# taz.de -- Daniela Katzenberger: Die Anschlussfigur
       
       > Die Marke Daniela Katzenberger hat ihr Potenzial noch lange nicht
       > ausgeschöpft. Die Studie „Hohle Idole“ geht dem Phänomen „Katze“ auf den
       > Grund.
       
 (IMG) Bild: „Ihre Geschichte ist eine Aschenputtelgeschichte“, schreibt Publizist Bernd Gäbler.
       
       Ob man in ihr einen aufgehenden Stern sieht oder das Verglühen der Kultur:
       In einem muss man Daniela Katzenberger Recht geben. „Man kann ja sagen, was
       man will - aber ich habe die letzten drei Jahre nicht Däumchen gedreht“,
       stellt sie im Gespräch mit der taz fest.
       
       Ihr Leben im Rampenlicht ist als filmisches Extrakt regelmäßig bei Vox in
       der Primetime zu sehen, ihr autobiographisches Buch („Sei schlau, stell
       dich dumm“) führte wochenlang die Bestsellerlisten an, das Café
       Katzenberger auf Mallorca erlöst die Mietkosten allein durch den Verkauf
       von Anstecknadeln. Und in unmittelbarer Nähe zum Café eröffnete im Sommer
       noch eine Katzenberger-Boutique.
       
       Selbst wer eine eventuelle inhaltliche Leere ihrer Fernsehsendung
       „Natürlich blond“ bei Vox beklagt, wird anerkennen müssen, dass der Erfolg
       harte Arbeit ist. Und genau die ist dann unter anderem auch wieder Inhalt
       der Sendung. Daniela Katzenberger macht Werbung für ein Möbelhaus,
       vermarktet verschiedenste Kollektionen - von Schuhen über Kleidung bis zu
       Fingernagel- und Badezimmer-Accessoires.
       
       Selbst einen Katzenberger-Klodeckel gibt es. Und wenn Daniela Katzenberger
       bald auf die Kinoleinwand springt, dann macht sie das nicht mir irgendwem,
       sondern mit Oliver Berben - Produzent von Filmen wie „Der Gott des
       Gemetzels“ und „Die Päpstin“.
       
       Fast eineinhalb Millionen Menschen verfolgen bei Facebook, was „die Katze“
       zu sagen hat.
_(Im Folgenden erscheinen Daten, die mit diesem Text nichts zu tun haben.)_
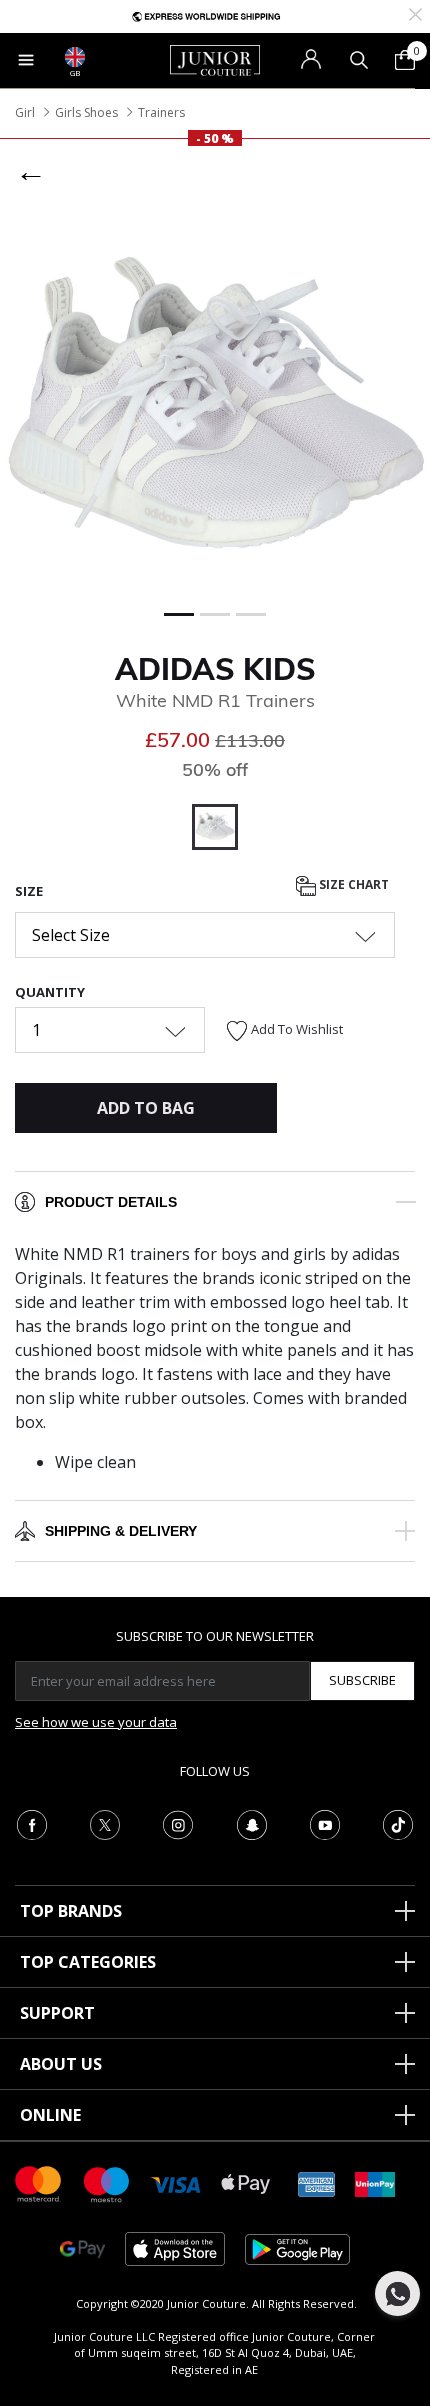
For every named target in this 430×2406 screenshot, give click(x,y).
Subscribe (362, 1680)
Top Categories (88, 1962)
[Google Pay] (82, 2247)
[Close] (415, 12)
Tausende Schaulustige drängeln sich auf Autogrammstunden -
       zum Beispiel in einem Mannheimer Bekleidungshaus: Während sich in einer
       Backstage-Bar in der oberen Etage so etwas wie der Mannheimer Jet-Set traf
       - mit schrillen Brillen und zweifarbigen Frisuren -, schauten unten junge
       blonde Mädchen im Katzenberger-Look mit großen Augen auf ihr Idol,
       enttäuscht, weil Umarmungen aus Zeitgründen nicht drin waren.
       
       Es lief glimpflich ab, obwohl sich die Retter vom Roten Kreuz auf
       reihenweise Schnappatmung vorbereitet hatten. Immer mittendrin und meist in
       Sichtachse des Publikums: das Kamerateam, das das Leben der Katzenberger
       begleitet.
       
       Auf den ersten Blick dilettiert sich Daniela Katzenberger mit mehr
       Selbstbewusstsein als Talent durch Leben und Medienwelt, macht den
       Führerschein, lernt an der Stange zu tanzen, präsentiert ihre Kollektionen.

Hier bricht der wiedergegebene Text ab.